Identification and validation of overlapping genes with potential clinical diagnostic value for CHD.
(A) Venn diagram of six overlapping genes, namely IMP3, IFNG, CASP3, RNASEH2A, UMPS, and BATF, identified from the PPI networks generated by the three algorithms. (B) Bar graph, significant downregulation of these six genes in case groups compared to controls in the GSE42148 dataset. *p<0.05, **p<0.01, ***p<0.001. (C-H) ROC curve analysis of six genes (C) IFNG, (D) BATF, (E) CASP3, (F) IMP3, (G) RNASEH2A, and (H)UMPS, the horizontal axis is 1-Specificities, and the vertical axis is Sensitivities. The AUC value under the ROC curve is used to evaluate the performance of the model, and the closer to 1, the better the model performance.
Fig 4.
BATF alleviates the damage caused by ox-LDL induction in HCAEC.
(A) qRT-PCR analysis of BATF mRNA expression in HCAEC cells following ox-LDL treatment. (B) WB analysis of BATF protein levels in HCAEC cells after ox-LDL treatment. (C) Efficiency of BATF overexpression in HCAEC cells post ox-LDL treatment, as assessed by qRT-PCR. (D) Efficiency of BATF knockdown in HCAEC cells post ox-LDL treatment, as determined by qRT-PCR. (E) Flow cytometry analysis of apoptosis in HCAEC cells post ox-LDL treatment, with either BATF overexpression or knockdown.
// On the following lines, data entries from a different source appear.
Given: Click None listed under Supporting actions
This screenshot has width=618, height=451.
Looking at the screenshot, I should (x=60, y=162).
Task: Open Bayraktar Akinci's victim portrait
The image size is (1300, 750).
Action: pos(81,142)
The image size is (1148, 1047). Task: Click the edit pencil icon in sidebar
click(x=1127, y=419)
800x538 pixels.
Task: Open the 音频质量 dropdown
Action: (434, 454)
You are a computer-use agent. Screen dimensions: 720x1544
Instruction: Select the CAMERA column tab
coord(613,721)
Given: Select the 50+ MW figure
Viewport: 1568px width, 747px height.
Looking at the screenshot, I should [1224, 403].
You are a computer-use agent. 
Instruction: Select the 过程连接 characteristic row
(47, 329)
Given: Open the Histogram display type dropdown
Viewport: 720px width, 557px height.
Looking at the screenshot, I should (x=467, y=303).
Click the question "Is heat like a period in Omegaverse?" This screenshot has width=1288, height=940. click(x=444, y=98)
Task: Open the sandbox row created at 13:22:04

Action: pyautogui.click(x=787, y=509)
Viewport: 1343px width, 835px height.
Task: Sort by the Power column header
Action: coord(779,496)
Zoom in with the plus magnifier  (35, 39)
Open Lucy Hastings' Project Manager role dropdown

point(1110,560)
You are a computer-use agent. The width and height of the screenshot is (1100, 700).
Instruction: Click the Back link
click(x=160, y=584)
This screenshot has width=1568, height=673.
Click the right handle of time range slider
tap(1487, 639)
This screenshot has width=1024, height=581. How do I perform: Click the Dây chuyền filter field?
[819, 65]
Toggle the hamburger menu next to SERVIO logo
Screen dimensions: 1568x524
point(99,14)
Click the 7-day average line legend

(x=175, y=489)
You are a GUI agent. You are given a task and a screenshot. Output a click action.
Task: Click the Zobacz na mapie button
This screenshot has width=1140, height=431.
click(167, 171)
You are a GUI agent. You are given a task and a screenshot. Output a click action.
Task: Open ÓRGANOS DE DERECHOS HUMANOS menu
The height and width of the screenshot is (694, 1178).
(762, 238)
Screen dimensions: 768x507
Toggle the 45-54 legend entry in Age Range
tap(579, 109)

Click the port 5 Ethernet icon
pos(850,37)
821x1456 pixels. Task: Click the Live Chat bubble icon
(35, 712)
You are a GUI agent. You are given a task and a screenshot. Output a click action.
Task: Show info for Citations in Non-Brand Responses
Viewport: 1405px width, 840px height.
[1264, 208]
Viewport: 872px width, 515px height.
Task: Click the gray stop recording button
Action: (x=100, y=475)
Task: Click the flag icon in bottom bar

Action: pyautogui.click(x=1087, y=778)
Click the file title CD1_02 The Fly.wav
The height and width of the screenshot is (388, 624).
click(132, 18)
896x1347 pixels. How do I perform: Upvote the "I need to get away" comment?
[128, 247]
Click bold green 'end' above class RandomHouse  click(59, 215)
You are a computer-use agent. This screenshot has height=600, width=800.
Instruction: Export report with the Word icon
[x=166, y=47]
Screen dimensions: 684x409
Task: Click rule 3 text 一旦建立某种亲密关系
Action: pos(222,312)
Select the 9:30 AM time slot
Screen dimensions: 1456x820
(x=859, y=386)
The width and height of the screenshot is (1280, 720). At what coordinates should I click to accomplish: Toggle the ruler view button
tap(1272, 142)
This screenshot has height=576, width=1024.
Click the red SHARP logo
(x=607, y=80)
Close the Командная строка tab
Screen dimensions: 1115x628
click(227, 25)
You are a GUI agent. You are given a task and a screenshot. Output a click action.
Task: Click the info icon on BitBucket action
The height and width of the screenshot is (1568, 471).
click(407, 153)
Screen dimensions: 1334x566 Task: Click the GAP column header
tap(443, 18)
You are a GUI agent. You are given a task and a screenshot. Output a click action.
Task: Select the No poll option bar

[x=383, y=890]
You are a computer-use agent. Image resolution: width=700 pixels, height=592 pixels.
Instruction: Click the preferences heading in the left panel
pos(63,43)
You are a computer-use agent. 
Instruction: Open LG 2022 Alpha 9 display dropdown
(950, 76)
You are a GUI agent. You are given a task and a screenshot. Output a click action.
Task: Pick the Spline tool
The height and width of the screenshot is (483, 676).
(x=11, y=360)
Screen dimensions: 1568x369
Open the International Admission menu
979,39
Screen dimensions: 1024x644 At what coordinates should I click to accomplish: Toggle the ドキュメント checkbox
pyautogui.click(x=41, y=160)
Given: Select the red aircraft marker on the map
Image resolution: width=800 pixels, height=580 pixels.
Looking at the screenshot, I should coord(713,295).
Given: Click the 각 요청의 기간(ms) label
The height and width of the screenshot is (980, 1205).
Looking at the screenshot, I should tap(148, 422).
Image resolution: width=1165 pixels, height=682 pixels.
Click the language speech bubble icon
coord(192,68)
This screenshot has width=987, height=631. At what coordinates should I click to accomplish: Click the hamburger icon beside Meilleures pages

Quadrants represent different stages of cell death: Lower left, live cells; lower right, early apoptotic cells; upper right, late apoptotic cells; upper left, necrotic cells. (F) WB analysis of apoptosis-related proteins Bcl-2 and Bax in HCAEC cells after ox-LDL treatment and BATF overexpression or knockdown. (G) LDH activity in homogenates of HCAEC cells post ox-LDL treatment and either BATF overexpression or knockdown, as measured by the LDH assay kit. *p<0.05.
Fig 5.
BATF transcriptionally activates SIRT1 expression in ox-LDL-treated HCAEC.
(A) qRT-PCR analysis of SIRT1 mRNA expression level in HCAEC after ox-LDL treatment. (B) WB analysis detected the expression level of SIRT1 protein in HCAEC after ox-LDL treatment. (C) The correlation map of the JASPAR database shows the DNA-binding motif of BATF and the binding site with SIRT1. (D) Dual-luciferase reporter assay demonstrates luciferase activity in cells co-transfected with BATF overexpression and SIRT1 3’UTR WT. (E) Dual luciferase reporter assays luciferase activity in cells co-transfected with si-BATF#1 and SIRT1 3’UTR WT. (F) ChIP assay detected DNA affinity for BATF and SIRT1 promoter regions. *p<0.05, **p<0.01.
Fig 6.
Interaction between BATF and SIRT1 regulates ox-LDL-induced apoptosis and cell injury in HCAEC.
(A) The apoptosis of HCAEC with OE-BATF+SIRT1 inhibitor was detected by flow cytometry after ox-LDL treatment. (B) Flow cytometry analysis detected apoptosis of HCAECs treated with si-BATF#1+SIRT1 activator after ox-LDL treatment. (C) LDH kit detects LDH activity of homogenized cells in HCAEC with OE-BATF+SIRT1 inhibitor after ox-LDL treatment. (D) The LDH kit detects the LDH activity of homogenized cells in HCAEC with si-BATF#1+SIRT1 activator after ox-LDL treatment.